Artist Gwen van den Eijnde of France creates these sculptural costumes for his performances as bizarre fantasy characters.
Created using a range of materials including paper, wooden piano keys, plastic bags and toothpicks, the Baroque-inspired pieces feature pleated ruffs and dramatic headpieces.
Here's some more information from van den Eijnde:
By means of sculptural costumes that I create piece after piece, I turn into fantasy beings during performances. The human body is the central point of my stylistic research. I am fascinated by the multiple ways that the natural silhouette of the body can be accentuated, exaggerated and distorted with clothes and accessories.
My costumes are constructed during a long process, organised in different stages: At first they are shaped with a “toile”, a prototype of the costume made out of cotton, pleated paper and cardboard.
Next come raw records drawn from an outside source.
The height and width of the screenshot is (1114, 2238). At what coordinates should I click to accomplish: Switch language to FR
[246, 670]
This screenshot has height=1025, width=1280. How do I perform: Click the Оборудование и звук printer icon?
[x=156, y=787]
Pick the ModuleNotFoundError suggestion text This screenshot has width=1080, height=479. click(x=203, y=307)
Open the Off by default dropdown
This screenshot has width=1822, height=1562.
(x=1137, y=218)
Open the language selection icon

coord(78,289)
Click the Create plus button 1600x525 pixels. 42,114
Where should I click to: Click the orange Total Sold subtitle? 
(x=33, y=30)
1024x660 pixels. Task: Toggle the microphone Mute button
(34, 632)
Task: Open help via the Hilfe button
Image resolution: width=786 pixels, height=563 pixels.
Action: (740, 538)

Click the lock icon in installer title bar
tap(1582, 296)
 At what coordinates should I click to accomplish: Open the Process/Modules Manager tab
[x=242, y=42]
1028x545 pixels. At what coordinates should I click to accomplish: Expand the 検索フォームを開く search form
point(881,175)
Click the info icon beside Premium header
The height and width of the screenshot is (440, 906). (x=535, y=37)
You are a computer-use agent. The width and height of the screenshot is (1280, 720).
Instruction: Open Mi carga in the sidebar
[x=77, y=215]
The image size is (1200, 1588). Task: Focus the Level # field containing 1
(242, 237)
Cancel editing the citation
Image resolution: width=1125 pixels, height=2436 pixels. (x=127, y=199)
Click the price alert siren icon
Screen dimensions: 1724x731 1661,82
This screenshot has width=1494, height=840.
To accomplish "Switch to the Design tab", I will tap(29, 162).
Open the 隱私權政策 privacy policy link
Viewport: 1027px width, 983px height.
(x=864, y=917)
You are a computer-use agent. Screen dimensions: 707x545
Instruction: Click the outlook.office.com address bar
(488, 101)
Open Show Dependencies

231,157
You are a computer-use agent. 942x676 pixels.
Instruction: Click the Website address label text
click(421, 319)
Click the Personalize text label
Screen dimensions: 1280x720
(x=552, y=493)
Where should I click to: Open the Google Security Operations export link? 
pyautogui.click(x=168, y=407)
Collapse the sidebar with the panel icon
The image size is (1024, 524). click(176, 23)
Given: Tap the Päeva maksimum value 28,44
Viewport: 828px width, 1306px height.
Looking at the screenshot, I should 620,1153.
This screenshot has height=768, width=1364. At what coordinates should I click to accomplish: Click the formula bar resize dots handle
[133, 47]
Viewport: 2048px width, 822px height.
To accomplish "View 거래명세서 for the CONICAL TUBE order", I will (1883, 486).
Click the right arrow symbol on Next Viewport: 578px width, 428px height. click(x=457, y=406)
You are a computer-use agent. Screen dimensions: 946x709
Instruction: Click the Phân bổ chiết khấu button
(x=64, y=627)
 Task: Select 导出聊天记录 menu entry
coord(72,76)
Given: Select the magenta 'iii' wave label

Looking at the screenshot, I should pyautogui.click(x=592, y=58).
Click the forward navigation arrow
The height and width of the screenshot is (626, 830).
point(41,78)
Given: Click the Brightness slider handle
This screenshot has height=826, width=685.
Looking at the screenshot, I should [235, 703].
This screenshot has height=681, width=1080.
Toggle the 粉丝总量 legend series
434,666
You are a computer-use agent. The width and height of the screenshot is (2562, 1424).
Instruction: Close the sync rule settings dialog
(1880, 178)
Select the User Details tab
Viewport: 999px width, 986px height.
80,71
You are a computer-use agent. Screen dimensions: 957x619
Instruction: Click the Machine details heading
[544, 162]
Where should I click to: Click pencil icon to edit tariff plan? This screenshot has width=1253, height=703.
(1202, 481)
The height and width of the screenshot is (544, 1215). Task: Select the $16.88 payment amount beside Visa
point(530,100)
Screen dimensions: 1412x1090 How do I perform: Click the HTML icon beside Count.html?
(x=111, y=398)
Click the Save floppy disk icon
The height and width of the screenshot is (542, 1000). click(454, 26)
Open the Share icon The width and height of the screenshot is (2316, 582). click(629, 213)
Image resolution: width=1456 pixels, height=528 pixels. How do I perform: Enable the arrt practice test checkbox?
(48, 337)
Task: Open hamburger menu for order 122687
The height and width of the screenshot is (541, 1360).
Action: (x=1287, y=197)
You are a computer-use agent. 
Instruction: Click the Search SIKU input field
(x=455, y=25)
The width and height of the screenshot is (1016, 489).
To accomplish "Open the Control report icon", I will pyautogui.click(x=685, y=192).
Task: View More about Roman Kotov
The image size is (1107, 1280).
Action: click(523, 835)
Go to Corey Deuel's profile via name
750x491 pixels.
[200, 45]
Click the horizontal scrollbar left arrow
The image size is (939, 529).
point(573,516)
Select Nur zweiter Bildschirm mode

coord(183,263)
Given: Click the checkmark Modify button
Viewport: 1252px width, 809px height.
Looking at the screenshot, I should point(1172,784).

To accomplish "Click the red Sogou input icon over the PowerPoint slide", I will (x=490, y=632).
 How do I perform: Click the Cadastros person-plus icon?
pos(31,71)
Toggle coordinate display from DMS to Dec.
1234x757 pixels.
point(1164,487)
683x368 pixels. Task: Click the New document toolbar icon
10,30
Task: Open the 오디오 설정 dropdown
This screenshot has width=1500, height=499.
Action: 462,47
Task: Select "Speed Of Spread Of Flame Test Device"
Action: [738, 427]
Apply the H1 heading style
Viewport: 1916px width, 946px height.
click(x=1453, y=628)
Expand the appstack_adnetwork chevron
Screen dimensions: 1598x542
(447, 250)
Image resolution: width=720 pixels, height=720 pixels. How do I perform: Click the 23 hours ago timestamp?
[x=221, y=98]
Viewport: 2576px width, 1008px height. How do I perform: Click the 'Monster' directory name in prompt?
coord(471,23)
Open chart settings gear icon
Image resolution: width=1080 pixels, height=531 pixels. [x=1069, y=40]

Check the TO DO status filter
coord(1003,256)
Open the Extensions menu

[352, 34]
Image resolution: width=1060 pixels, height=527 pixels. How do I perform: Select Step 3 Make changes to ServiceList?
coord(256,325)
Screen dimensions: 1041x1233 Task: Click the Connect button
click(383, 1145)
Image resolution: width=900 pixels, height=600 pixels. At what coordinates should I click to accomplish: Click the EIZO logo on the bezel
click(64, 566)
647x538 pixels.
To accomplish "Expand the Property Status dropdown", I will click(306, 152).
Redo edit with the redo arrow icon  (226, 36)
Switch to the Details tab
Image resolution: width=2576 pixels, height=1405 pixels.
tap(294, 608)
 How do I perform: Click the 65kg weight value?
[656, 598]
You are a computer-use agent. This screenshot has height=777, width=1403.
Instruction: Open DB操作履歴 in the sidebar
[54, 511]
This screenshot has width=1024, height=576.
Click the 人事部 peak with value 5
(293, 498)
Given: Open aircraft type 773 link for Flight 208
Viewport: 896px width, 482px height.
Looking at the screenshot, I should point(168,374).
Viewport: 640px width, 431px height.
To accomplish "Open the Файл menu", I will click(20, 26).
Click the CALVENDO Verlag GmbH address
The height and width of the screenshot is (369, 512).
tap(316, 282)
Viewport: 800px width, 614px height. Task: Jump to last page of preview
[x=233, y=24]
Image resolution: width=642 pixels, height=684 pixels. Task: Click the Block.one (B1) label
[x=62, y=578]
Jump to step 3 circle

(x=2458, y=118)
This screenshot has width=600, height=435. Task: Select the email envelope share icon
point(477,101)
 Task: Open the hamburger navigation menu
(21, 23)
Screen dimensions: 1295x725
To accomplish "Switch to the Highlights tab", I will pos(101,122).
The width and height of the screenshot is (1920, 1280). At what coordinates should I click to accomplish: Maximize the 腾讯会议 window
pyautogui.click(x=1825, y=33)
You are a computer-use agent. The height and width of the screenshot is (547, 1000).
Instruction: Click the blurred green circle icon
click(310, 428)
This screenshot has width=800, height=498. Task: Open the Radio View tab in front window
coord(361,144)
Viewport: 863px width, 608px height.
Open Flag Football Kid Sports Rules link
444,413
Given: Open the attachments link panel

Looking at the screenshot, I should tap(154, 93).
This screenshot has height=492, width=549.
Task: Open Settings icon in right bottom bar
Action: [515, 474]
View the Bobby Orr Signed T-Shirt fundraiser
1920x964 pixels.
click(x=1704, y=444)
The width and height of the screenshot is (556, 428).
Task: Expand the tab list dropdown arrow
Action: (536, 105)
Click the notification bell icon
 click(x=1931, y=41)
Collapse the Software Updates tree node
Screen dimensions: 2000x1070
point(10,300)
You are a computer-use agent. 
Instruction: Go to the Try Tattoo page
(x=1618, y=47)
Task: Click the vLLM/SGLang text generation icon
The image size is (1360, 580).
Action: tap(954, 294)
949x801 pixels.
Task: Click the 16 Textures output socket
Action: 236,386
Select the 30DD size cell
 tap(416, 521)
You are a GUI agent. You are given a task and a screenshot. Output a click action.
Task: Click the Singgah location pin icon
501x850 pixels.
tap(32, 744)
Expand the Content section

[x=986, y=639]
I try to transform the body into a kind of sculpture, by composing with different volumes. The “toiles” are photographed, and then rectified and improved during several fittings sessions.
The photographs document the creative process and show the different stages of modelling the costume’s silhouette. The prototypes are then dismantled, since they will be used as patterns for the realisation of the definitive models.
The costumes are constructed in order to immediately create a strong visual effect. They are beautifully made with a special concern for colour and detail.
I improvise with a variety of materials: vintage fabrics, paper cut-outs, wooden piano keys, Christmas garlands, toothpicks, table sets, plastic bags… these are assembled by means of different techniques.
By using simple materials with a maximum of inventivity, I try to create sumptuous garments. The costumes then serve as mediums to incarnate and perform a gallery of imaginary characters. Artificial beings, androgynous creatures, that evoke a dreamlike world where the border between the human realm and the supernatural is blurred.
Combining stylistic elements from Mannerism and Baroque with contemporary and organic elements, I also play with court and ecclesiastical costume elements, along with masculine and feminine forms.
My characters are brought to life during performance pieces, where the main focus is the representation of the moment when imagination is “embodied”, and when the material world accesses the fantasy world.
I like to invite other artists from different disciplines on the setting of my performance pieces; for example, I have been collaborating with the past few years with the sound designer Jae-Ho Youn. The hypnotic effect of his music perfectly suits to the atmosphere I aim to convey during the performances. Moreover, I often work with a dancer/choreographer in order to develop the posture and the movements of the beings that I incarnate.